We use KKT to show that solving

$$ \min_{Ux\geq 0} \frac{1}{2} \|x - \hat{x}\|_2^2 $$

is equivalent to an NNLS problem

$$ \min_{z\geq 0} \frac{1}{2} \|U^Tz + \hat{x}\|_2^2 $$

This equivalence also has a geometric interpretation: we either project $-\hat{x}$ on the dual cone of $U$ (second problem) or find the closest element to $\hat{x}$ in the intersection of half planes (first problem). 

[insert figure]

The Lagrangian for the projection problem writes $L(x,\mu) = \frac{1}{2}\|x - \hat{x} \|_2^2  - \mu^TUx$
which when minimized w.r.t. $x$ yields $x^\ast = \hat{x} + U^T\mu^\ast$.

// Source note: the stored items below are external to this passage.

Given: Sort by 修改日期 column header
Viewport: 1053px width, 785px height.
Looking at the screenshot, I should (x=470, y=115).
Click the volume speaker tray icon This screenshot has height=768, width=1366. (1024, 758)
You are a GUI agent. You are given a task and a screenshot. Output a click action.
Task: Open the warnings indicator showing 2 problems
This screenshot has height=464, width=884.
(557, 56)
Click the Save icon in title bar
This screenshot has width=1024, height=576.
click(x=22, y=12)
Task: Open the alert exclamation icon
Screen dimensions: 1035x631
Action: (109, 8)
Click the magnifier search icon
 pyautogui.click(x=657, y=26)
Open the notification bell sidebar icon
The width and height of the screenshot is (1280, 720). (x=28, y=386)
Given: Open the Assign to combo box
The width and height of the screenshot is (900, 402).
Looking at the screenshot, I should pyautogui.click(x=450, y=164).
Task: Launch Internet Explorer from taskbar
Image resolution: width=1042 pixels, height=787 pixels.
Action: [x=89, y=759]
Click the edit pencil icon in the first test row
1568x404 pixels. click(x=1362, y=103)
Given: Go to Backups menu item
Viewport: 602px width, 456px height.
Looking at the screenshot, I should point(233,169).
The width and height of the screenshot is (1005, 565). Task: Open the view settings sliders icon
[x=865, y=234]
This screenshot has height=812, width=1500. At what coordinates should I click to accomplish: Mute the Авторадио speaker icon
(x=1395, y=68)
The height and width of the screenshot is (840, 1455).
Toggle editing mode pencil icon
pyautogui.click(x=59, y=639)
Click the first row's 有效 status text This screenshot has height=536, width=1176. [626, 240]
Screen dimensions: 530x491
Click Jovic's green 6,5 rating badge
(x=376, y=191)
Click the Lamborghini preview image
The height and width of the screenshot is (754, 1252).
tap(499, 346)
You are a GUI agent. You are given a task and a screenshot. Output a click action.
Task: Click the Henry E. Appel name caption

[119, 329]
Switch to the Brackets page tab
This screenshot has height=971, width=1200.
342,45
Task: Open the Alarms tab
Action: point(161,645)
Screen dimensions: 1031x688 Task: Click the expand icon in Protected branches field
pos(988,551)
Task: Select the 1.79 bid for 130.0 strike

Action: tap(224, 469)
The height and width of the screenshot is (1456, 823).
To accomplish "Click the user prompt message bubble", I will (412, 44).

The dual problem is therefore formalized as 
$ \min_{\mu\geq 0} -\frac{1}{2}\|U^T\mu\|_2^2 + \|U^T\mu\|_2^2 + \mu^TU\hat{x}$ which has the same minimizer than $\min_{z\geq 0} \frac{1}{2} \|U^Tz + \hat{x}\|_2^2$

To summarize, we may compute the projection $\Pi_{U\cdot}(y)$ by first solving several small NNLS problems with mixing matrix $U^T$. This yields $z$. Then we compute the projection by using the primal-dual relationship $\Pi_{U\cdot}(y) = y + U^Tz$.
```

```{admonition} Note on the suboptimality of projected least squares estimates
Using $\left[A^\dagger b\right]_+$ as the solution to an NNLS problem $\min_{x\geq 0} \|Ax - b\|_2^2$ can be a terrible idea for some problem instances. We can use numpy to generate examples where projected least squares solutions are arbitrarily far from the true NNLS solutions, even in two dimensions. This may happen in particular when the linear system is poorly conditionned. In the plot below, the projected least squares solution is always zero, but the NNLS solution can be made arbitrarily large by stretching and rotating the mixing matrix $A$ as desired.
```

In [None]:
import numpy as np
import matplotlib.pyplot as plt
# Generate data
grid_x = np.meshgrid(np.linspace(-1,1,50),np.linspace(-2,2,50))
grid_z = np.copy(grid_x[0])
theta = 3.14/12
A = np.array([[1,0],[0,0.01]])@np.array([[np.cos(theta), -np.sin(theta)],[np.sin(theta), np.cos(theta)]]) #scale and rotate
x_LS = np.array([-0.5,-0.2])
b = A@x_LS

# LS, Pro-LS, NNLS sols
x_pro_LS = np.maximum(x_LS,0)
x_NNLS = tl.solvers.nnls.active_set_nnls(A.T@b,A.T@A)

# Plot 
for i in range(grid_z.shape[0]):
    for j in range(grid_z.shape[1]):
        grid_z[j,i] = np.linalg.norm(b - A@np.array([grid_x[0][0][i],grid_x[1][j][0]]))
plt.contourf(grid_x[0], grid_x[1], grid_z)
plt.plot([0,1],[0,0],'r')
plt.plot([0,0],[0,2],'r')
plt.scatter(x_LS[0],x_LS[1]) # Least squares solution is blue dot
plt.scatter(x_pro_LS[0],x_pro_LS[1]) # Pro-LS is orange dot (zero)
plt.scatter(x_NNLS[0], x_NNLS[1]) # NNLS solution is green dot
plt.colorbar()
plt.show()

Color stand for the cost $\|Ax-b\|_2$. Red lines mark the nonnegative orthant. Solution to the LS problem is at the center of the darkest ellipse.